Nothing but the lines from the first line of the records through the line with "Click the 10 > 3 result badge for 金子 龍介" should be output, exactly as written and free of pictures.

*** RECORDS TO PROCESS Section Begins ***

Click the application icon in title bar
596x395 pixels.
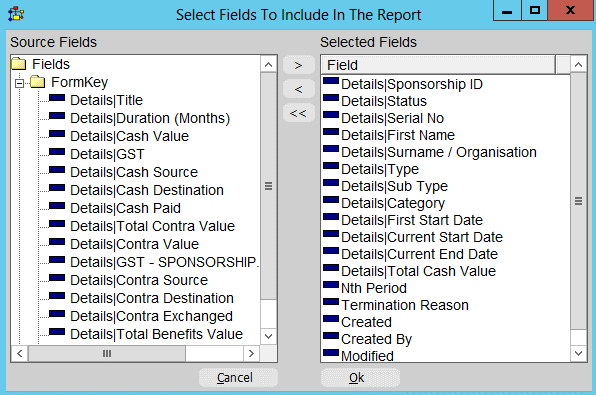16,14
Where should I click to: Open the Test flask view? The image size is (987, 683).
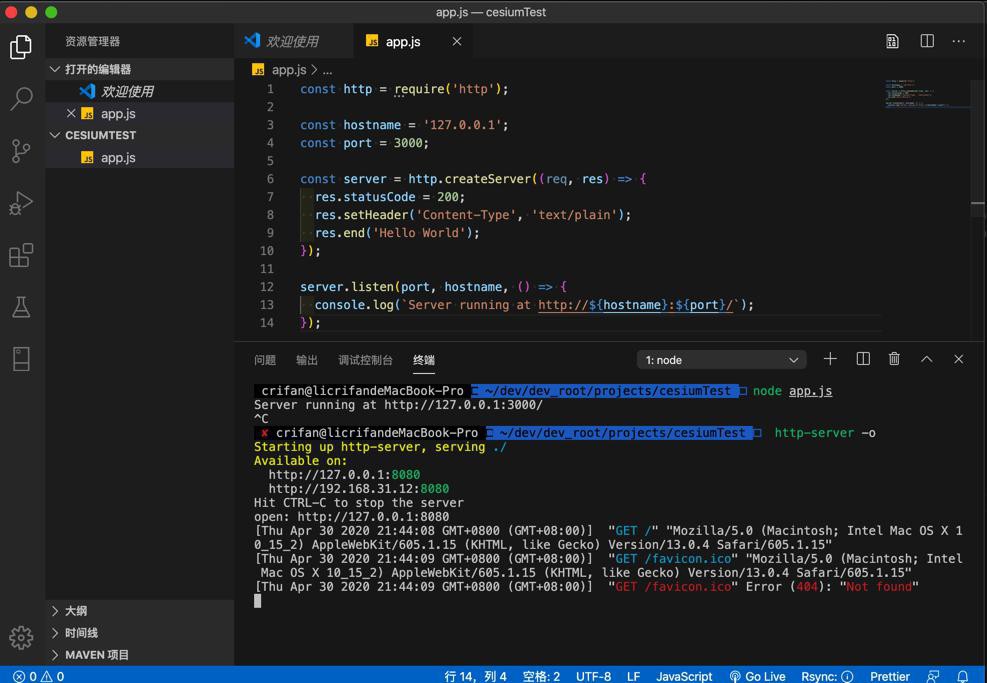pyautogui.click(x=21, y=307)
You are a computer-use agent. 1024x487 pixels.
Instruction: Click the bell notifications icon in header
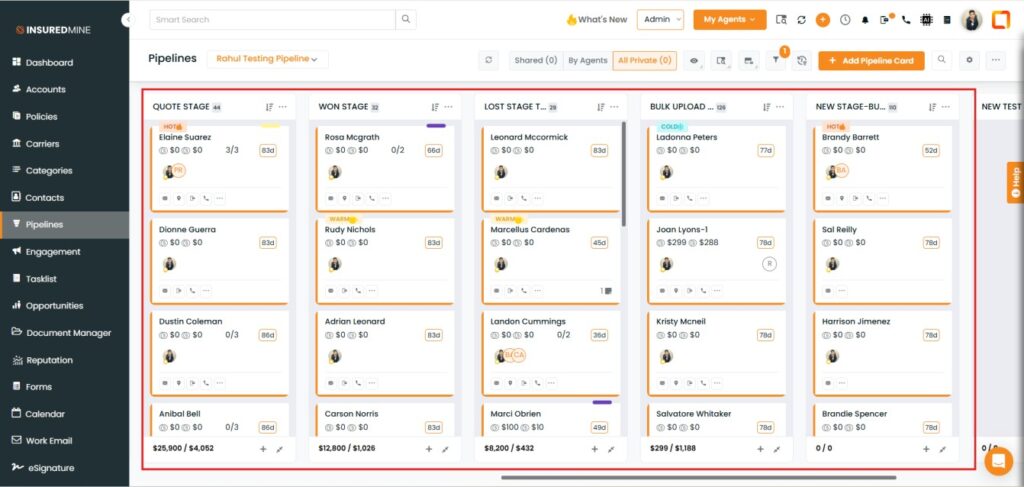(x=865, y=19)
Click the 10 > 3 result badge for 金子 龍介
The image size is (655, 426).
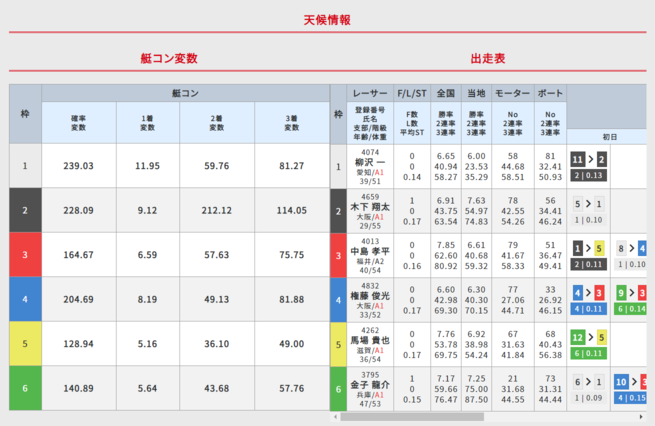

*** RECORDS TO PROCESS Section Ends ***

- **REPLY**:
Click the application icon in title bar
596x395 pixels.
16,14
Where should I click to: Open the Test flask view? The image size is (987, 683).
pyautogui.click(x=21, y=307)
You are a computer-use agent. 1024x487 pixels.
Instruction: Click the bell notifications icon in header
(x=865, y=19)
Click the 10 > 3 result badge for 金子 龍介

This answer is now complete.